Look down the entries below and report how many lines hold the string "Output"; write nothing else.
════════
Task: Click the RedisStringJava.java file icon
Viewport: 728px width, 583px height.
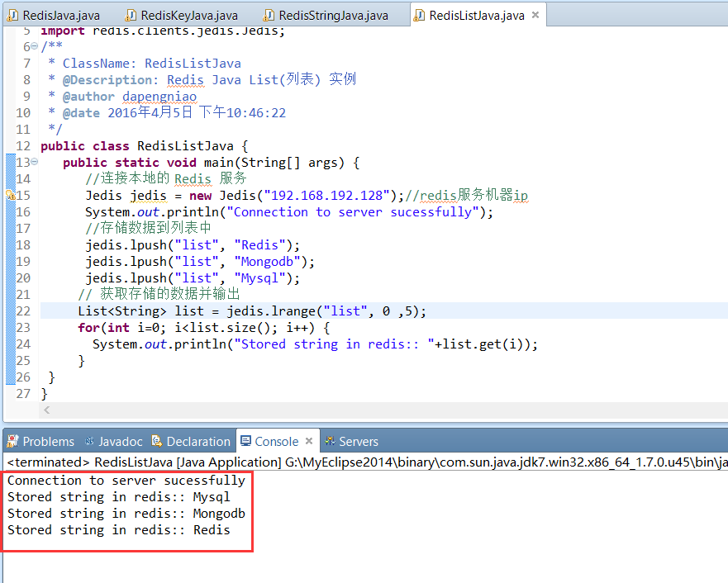Action: [269, 16]
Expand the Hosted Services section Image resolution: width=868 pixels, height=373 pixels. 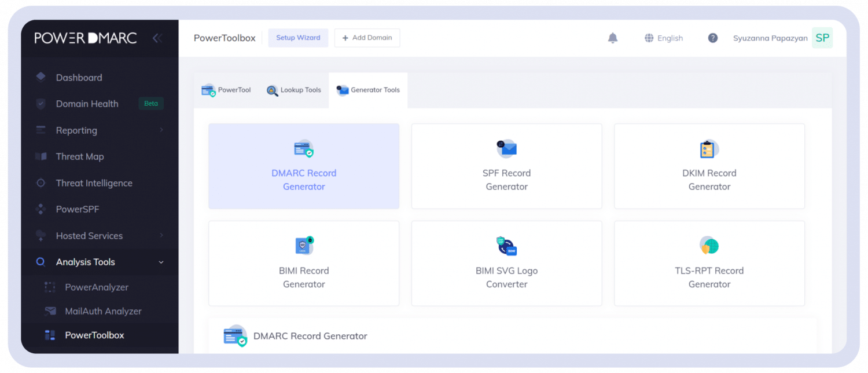[162, 236]
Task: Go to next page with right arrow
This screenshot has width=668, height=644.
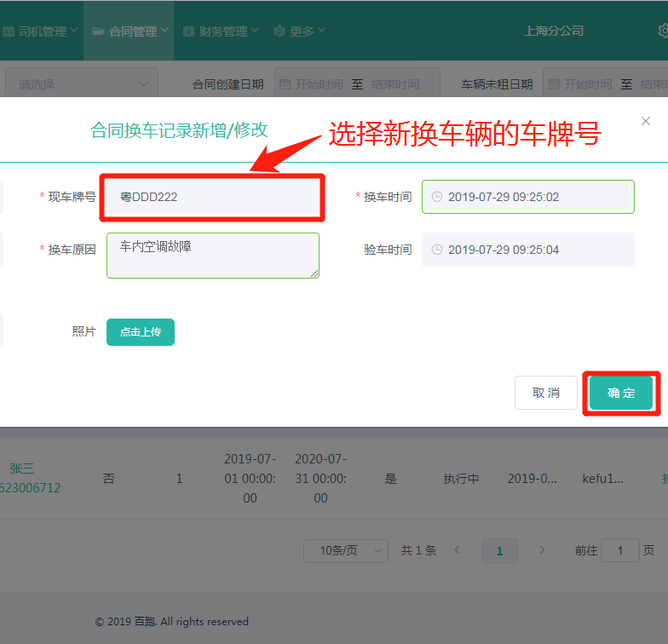Action: (542, 551)
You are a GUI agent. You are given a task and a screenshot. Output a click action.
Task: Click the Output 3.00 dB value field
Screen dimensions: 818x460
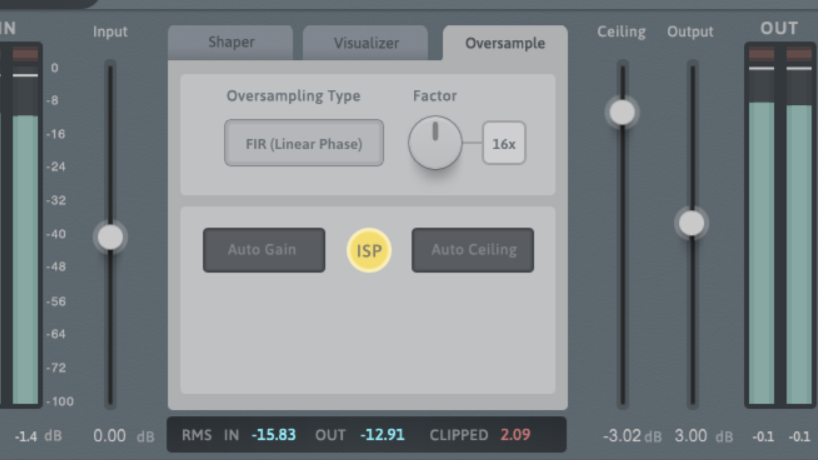691,436
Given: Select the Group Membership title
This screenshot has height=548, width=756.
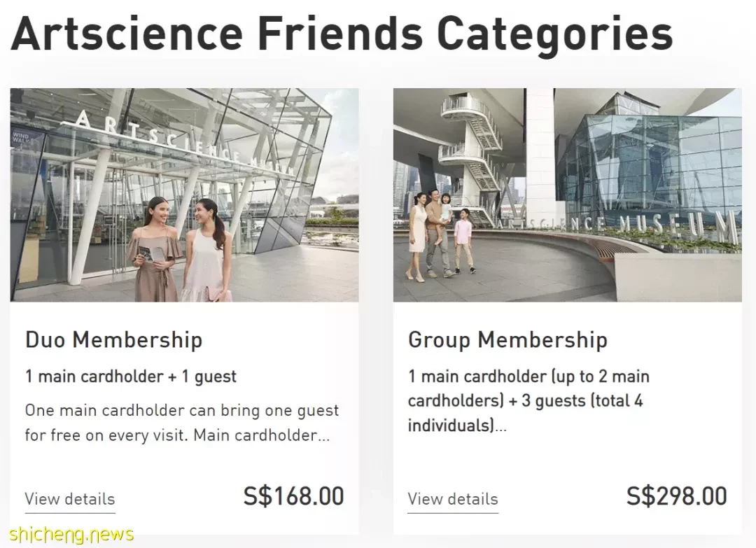Looking at the screenshot, I should [508, 339].
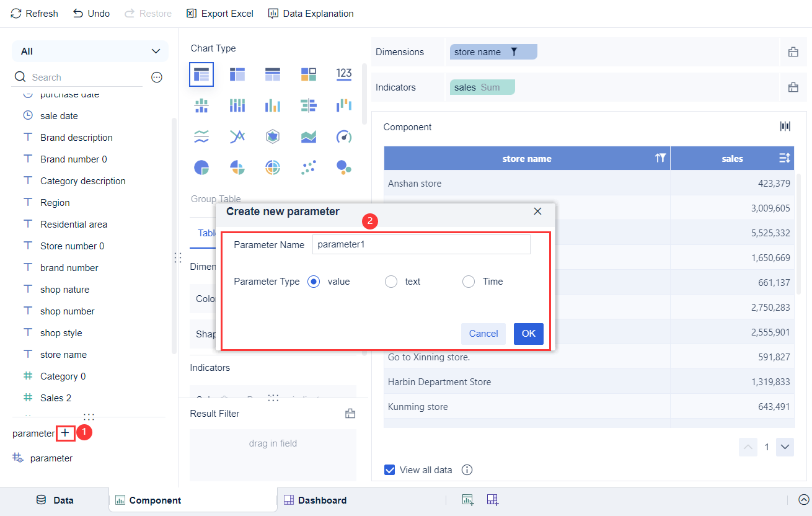The width and height of the screenshot is (812, 516).
Task: Uncheck the View all data checkbox
Action: pos(389,469)
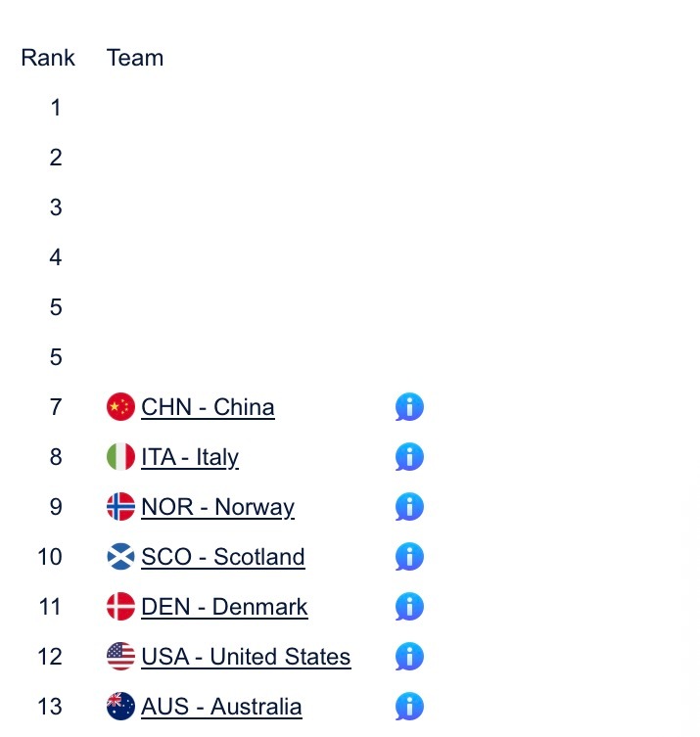Follow the NOR - Norway link
Image resolution: width=700 pixels, height=737 pixels.
point(217,507)
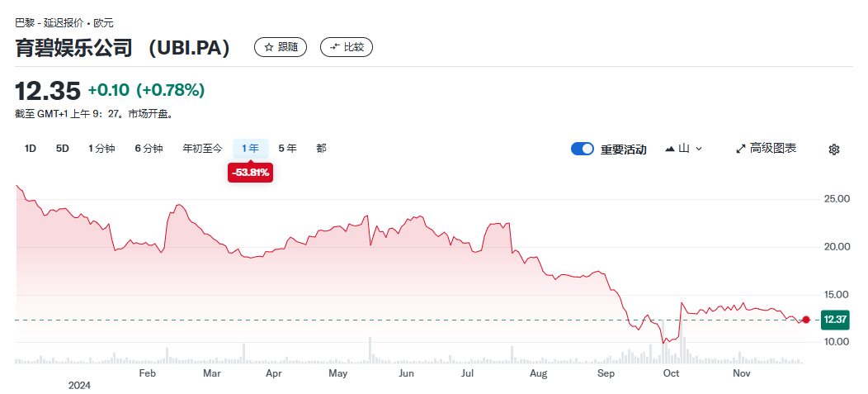Expand the 山 chart type dropdown chevron
Screen dimensions: 868x394
699,149
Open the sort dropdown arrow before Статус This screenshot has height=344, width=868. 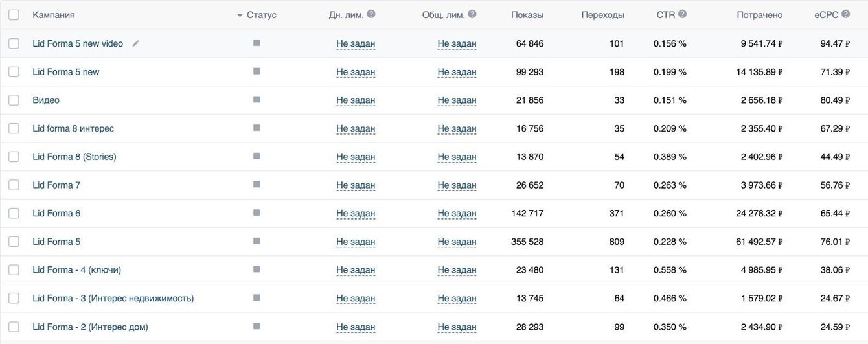pos(240,15)
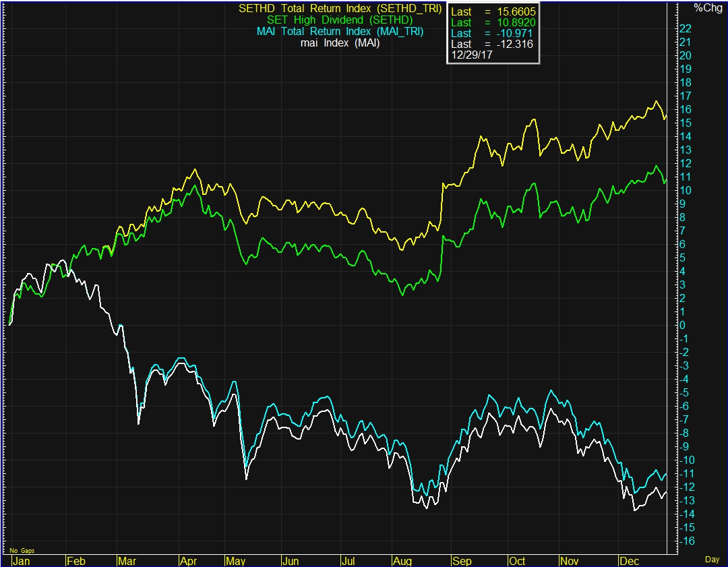This screenshot has height=567, width=728.
Task: Select the Dec marker on the time axis
Action: [x=628, y=561]
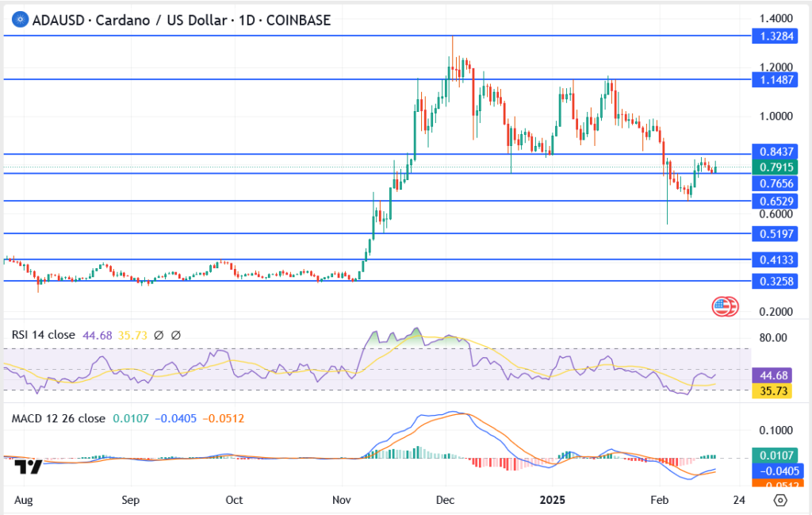The image size is (812, 515).
Task: Click the Nov label on time axis
Action: (342, 501)
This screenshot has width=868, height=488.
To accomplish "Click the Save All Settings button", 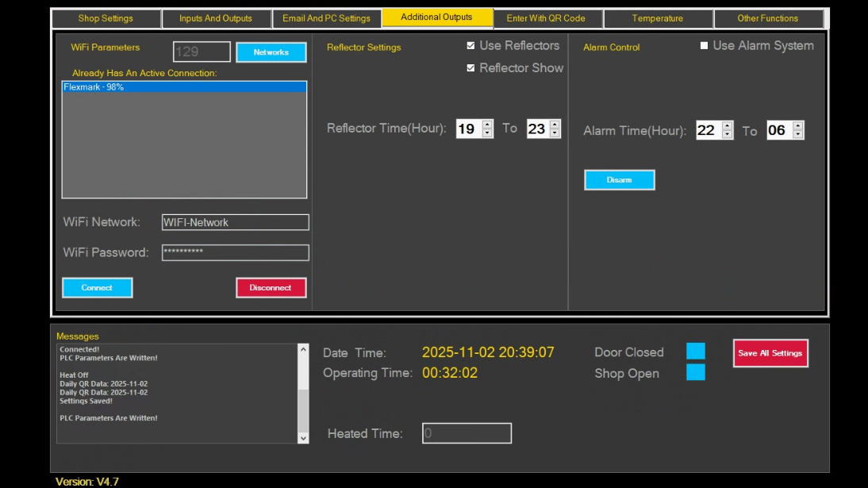I will tap(770, 353).
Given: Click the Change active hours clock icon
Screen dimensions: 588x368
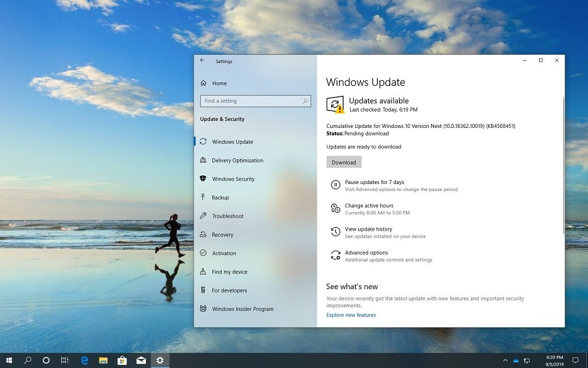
════════
■ **SOLUTION**:
2